Gekoppelt sind die Öffnungsschritte an die Infektionszahlen in den Regionen. Abgesichert werden soll die Öffnungsstrategie zudem durch Corona-Schnelltests, die jedem Bürger mindestens einmal pro Woche kostenlos zur Verfügung stehen sollen. Darüber hinaus soll das Tempo bei den Impfungen deutlich gesteigert werden.

Bayerns Ministerpräsident Söder warnte ungeachtet der beschlossenen Lockerungen vor steigenden Infektionszahlen: "Die dritte Welle rollt heran." Er sprach sich absehbar auch für eine Anpassung der Impfstrategie aus. Insbesondere in diesem Monat werde es noch wenig Impfstoff geben, dies werde sich aber bald ändern. Dann sei es nötig mit Flexibilität in der Impfstrategie zu reagieren. Sinnvoll könne dann sein, Pendler oder Menschen mit einer hohen Mobilität bevorzugt zu impfen. Dies könne etwa in Corona-Hotspots helfen.
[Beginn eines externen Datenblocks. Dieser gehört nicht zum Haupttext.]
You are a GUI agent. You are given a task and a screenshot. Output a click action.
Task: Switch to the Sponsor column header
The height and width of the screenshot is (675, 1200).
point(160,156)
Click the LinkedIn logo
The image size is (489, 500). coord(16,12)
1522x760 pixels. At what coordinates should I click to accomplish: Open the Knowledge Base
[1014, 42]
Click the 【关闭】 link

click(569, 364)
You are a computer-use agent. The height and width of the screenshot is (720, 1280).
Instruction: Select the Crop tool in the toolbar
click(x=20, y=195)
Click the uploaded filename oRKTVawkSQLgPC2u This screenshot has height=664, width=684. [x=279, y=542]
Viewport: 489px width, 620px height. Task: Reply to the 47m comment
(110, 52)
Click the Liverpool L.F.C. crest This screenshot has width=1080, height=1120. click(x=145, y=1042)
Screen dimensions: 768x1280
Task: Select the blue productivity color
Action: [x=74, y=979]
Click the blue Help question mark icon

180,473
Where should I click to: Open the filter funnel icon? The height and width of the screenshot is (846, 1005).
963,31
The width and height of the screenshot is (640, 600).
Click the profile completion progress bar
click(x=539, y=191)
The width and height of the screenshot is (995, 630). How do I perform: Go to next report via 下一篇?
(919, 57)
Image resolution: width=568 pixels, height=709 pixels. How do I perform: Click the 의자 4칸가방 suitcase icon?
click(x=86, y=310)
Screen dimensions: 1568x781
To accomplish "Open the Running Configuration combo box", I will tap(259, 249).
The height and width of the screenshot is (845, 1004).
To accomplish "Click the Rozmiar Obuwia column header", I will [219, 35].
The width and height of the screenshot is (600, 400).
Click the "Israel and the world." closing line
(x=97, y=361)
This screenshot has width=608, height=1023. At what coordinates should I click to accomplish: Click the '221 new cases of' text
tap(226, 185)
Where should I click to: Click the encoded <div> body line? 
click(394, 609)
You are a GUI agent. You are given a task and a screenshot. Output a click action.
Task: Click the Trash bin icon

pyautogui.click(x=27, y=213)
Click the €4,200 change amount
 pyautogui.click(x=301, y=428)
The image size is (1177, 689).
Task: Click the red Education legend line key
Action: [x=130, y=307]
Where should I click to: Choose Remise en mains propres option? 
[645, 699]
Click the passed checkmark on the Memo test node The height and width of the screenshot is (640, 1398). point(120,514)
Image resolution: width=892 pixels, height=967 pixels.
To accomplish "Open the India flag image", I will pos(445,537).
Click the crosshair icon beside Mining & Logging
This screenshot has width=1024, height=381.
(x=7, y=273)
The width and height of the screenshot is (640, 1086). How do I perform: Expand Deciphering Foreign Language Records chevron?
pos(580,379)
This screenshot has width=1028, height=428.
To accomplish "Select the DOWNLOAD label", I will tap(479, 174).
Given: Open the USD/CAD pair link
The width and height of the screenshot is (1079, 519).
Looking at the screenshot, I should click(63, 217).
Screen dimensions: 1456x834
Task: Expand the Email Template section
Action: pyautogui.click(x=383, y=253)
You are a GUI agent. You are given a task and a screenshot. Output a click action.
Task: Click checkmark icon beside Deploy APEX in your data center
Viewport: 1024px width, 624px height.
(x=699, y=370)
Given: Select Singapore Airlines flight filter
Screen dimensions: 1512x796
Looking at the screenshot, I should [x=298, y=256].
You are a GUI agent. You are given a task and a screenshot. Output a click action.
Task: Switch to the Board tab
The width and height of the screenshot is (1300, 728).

Der Hauptgeschäftsführer des Deutschen Städte- und Gemeindebunds, Gerd Landsberg, forderte insgesamt mehr Tempo beim Angebot kostenloser Schnelltests. "Wir müssen besser, schneller, unbürokratischer, auch mutiger werden", sagte Landsberg im ZDF-"Morgenmagazin". Er hätte sich eine frühere Schnellteststrategie gewünscht, aber nun müsse nach vorn geschaut werden.

Schleswig-Holsteins Ministerpräsident Günther rechnet derweil mit einer Öffnung der Hotels in seinem Bundesland über Ostern. "Wenn sich die Situation nicht dramatisch verändert, gehe ich davon aus, dass wir Hotels in Schleswig-Holstein über Ostern öffnen", sagte Günther der "Rheinischen Post". "Warum sollen die Menschen an Ostern nicht in Hotels und Ferienwohnungen sein können - unter der Voraussetzung eines aktuellen Negativ-Tests und einer Nachverfolgung über Apps."

Schleswig-Holstein verzeichnet in einigen Regionen seit längerem im Vergleich zu anderen Bundesländern relativ niedrige Werte bei der Sieben-Tage-Inzidenz. Der Wert gibt die Zahl der Neuinfektionen pro 100.000 Einwohnern innerhalb dieses Zeitraums an.

In Deutschland wurden am Montag innerhalb eines Tages mehr als 5000 Corona-Neuinfektionen gemeldet. Wie das Robert Koch-Institut (RKI) unter Berufung auf Angaben der Gesundheitsämter mitteilte, wurden 5011 neue Ansteckungsfälle registriert. Die sogenannte Sieben-Tage-Inzidenz stieg weiter auf 68. Am Vortag hatte dieser Wert 66,1 betragen. Laut RKI wurden 34 Todesfälle im Zusammenhang mit einer Coronavirus-Infektion binnen 24 Stunden registriert.

Der Präsident des IT-Branchenverbands Bitkom, Achim Berg, forderte die schnelle Einführung einer App, um Kontakte von Corona-Infizierten über die Gesundheitsämter zuverlässig warnen zu können. "Mit Blick auf die anstehenden Lockerungen bei gleichzeitigem Wiederanstieg der Infektionszahlen dürfen wir keine Zeit mehr verlieren", erklärte Berg.